I guess that makes me a nerd, or a geek, or a dweeb, or a whatever (except everyone knows that's Gonzo the Great). I'm fine with that, except I really didn't know that I resided in nerd-dom until someone challenged my belonging. The conversation happened at the last Gen Con when I sat down to play a game with three friends and a guy we didn't know.
GUY: (small talk about tv shows we watch)... and I love Community, but unfortunately it's going to suck now that Dan Harmon left.
ME: (being awesome) I don't ever get to see Community since I don't have cable and can only watch TV on the internet. I'm surprised that such a niche-type show is so hard to find online. My favorite sitcom is the Big Bang Theory...

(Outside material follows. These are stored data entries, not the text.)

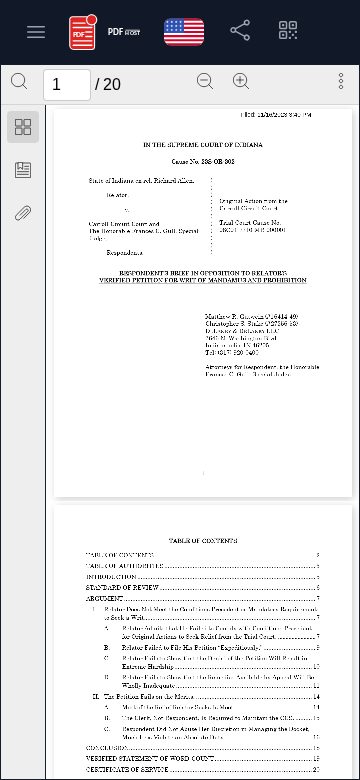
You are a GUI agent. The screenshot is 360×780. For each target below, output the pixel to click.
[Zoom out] (205, 81)
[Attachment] (23, 213)
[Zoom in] (241, 81)
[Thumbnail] (23, 127)
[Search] (19, 81)
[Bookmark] (23, 170)
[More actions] (341, 81)
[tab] (23, 130)
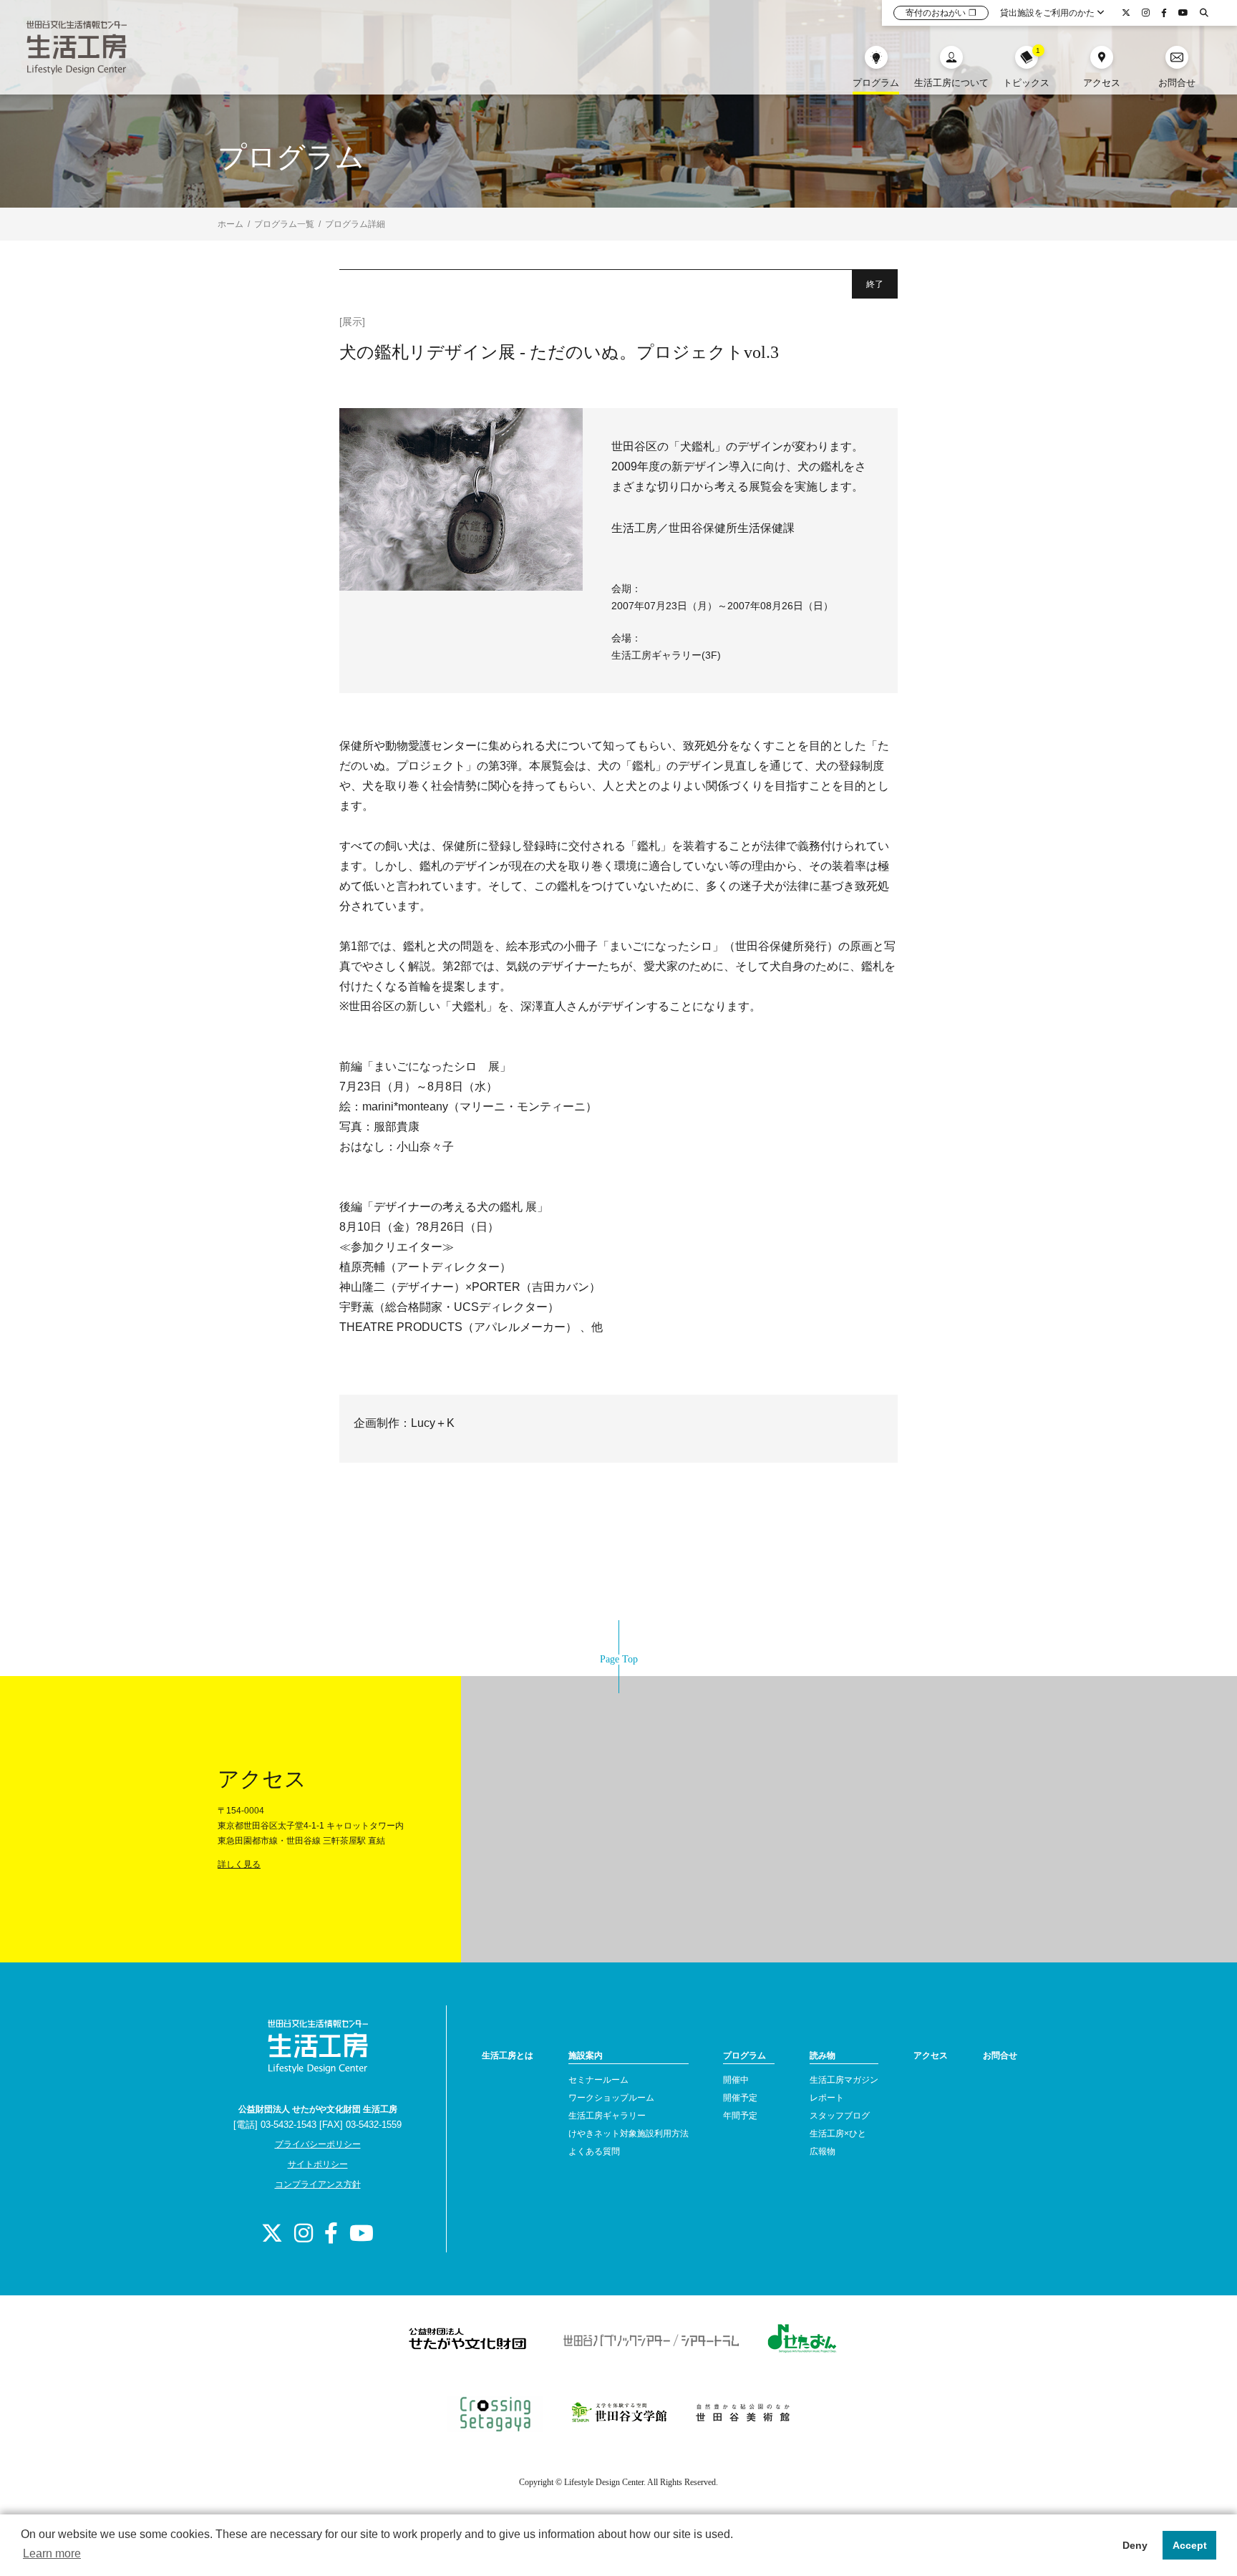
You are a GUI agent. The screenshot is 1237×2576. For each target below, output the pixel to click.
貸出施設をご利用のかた (1048, 13)
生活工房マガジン (844, 2080)
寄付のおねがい (941, 13)
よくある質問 (594, 2151)
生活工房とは (507, 2055)
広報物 (822, 2151)
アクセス (930, 2055)
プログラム (744, 2055)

GUY: (Interrupting douchebag) No self-respecting nerd would ever like that show. The characters are stereotypes of everything we stand for, and the physics they are supposedly <finger quote> experts <finger quote> in is so subpar and generally, flat out wrong. Why are you even here?
ME: You're mean.
That night I went home,
Nerdity has quietly swept into my psyche without me even knowing it, even as I broke swimming records and attended social functions. Creeping like a ninja with a pocket protector, I've been stabbed in the back by a +5 vorpal sword of geek. Shame on you, mean gaming guy (who smelled of Cheetos and broken dreams) for doubting my nerd allegiance. And shame on me for not realizing it sooner.
But really, aren't we all nerds. Yeah, I'm talking to you, guy who spent all night camped out in front of the Apple store for a new iPhone 5. And you, mom who wasted two hours just to get off of level 167 of Candy Crush. And even you, dude who obsesses over the choice to take DeMarco Murray or Montee Ball in the 7th round of your 5th fantasy football league. The sooner we all admit it, the sooner we can stop the nerd rage and all live in harmonious splendor. Well, until Star Wars, Episode VII.